Les conclusions d'intimée de la société Easyfront Consulting conclusions ont été déclarées irrecevables par ordonnance du président de la chambre du 18 janvier 2022, confirmée par arrêt de déféré de la cour du 18 mai 2022.

Dans ses conclusions d'incident remises le 16 septembre 2022, auxquelles il convient de se reporter pour plus ample exposé de leurs prétentions et moyens, la société Easyfront demande à la cour, au visa des articles 15, 16, 132, 135, 472, 906 et 954 alinéa 6, du code de procédure civile, de :

- la juger recevable et bien fondée en ses conclusions d'incident et en l'ensemble de ses fins, moyens et prétentions ;

y faisant droit,

- dire et juger que la cour d'appel doit statuer sur les prétentions de première instance de l'intimé qui n'a pas conclu en appel, ou dont les conclusions sont déclarées irrecevables, lorsque ces prétentions ont été accueillies par les premiers juges, puisqu'elle en est saisie par l'effet dévolutif de l'appel ;

- dire et juger qu'elle est recevable et bien fondée en son présent incident d'adjudication de ses conclusions et pièces de première instance ;

- adjuger à la concluante l'entier bénéfice de ses conclusions et pièces de première instance numérotées de 1 à 104 selon bordereau annexé ;

- adjuger au surplus à la concluante l'entier bénéfice des motifs de l'ordonnance du 21 juin 2021.
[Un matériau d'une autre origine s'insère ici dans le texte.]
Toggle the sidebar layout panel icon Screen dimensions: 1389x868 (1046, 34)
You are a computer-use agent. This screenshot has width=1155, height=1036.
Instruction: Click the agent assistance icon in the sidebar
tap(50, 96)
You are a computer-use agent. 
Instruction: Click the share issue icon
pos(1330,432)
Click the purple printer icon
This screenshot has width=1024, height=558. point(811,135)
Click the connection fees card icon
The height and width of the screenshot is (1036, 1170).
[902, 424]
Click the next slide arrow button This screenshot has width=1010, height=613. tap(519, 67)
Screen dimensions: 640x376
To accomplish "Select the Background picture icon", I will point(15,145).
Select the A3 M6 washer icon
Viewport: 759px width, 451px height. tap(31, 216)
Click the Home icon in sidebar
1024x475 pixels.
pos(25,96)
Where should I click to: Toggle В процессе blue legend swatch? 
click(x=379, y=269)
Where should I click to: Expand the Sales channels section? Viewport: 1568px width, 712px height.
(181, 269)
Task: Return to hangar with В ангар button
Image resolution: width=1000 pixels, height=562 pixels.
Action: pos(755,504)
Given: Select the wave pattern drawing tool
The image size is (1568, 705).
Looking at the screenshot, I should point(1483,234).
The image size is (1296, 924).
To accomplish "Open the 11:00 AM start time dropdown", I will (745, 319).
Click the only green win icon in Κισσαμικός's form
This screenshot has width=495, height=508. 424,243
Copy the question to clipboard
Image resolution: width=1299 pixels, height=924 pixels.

La société Easyfront soutient en substance :

- que la cour doit statuer sur les prétentions de première instance de l'intimée, la cour devant examiner les motifs du jugement ayant accueilli les prétentions de cette partie en première instance, puisqu'elle en est saisie par l'effet dévolutif de l'appel ;

- qu'il est de jurisprudence constante que si l'intimée ne conclut pas, la cour d'appel statue néanmoins sur le fond et le juge ne fait droit aux prétentions et moyens de l'appelant que dans la mesure où il les estimes réguliers, recevables et bien fondés ;

- que la cour d'appel ne peut pas déduire de l'irrecevabilité des conclusions de l'intimé qu'il ne sollicite pas la confirmation du jugement, l'effet dévolutif l'obligeant à statuer sur l'entier litige en prenant en compte l'ensemble des données ;

- que, conformément aux nouvelles dispositions de l'article 954 alinéa 6 du code de procédure civile, elle s'approprie les motifs du jugement de première instance, d'autant qu'ils ont fait totalement droit à sa demande reconventionnelle et sont parfaitement justifiés en droit et en fait ;

- que, sur l'adjudication en appel des pièces communiquées en première instance, celle-ci est fondée sur les articles 15, 16, 132 et 135 du code de procédure civile ;

- que l'effet dévolutif de l'appel s'applique tant aux conclusions qu'aux pièces produites en première instance ;

- que conformément à l'article 132 du code de procédure civile elle demande à pouvoir communiquer spontanément ses pièces de première instances, le juge appréciant souverainement de ce que les pièces ont été communiquées en temps utiles ;

- que les pièces avaient été communiquées simultanément à ses conclusions d'intimée, conformément à l'article 906 du code de procédure civile.

SUR CE LA COUR

Sur la recevabilité des conclusions et pièces de la SAS Easyfront Consulting

A titre liminaire, force est de rappeler que les conclusions d'appel de la SAS Easyfront Consulting ont été déclarées irrecevables par le président de la chambre, ce qui a été confirmé par arrêt de déféré du 18 mai 2022.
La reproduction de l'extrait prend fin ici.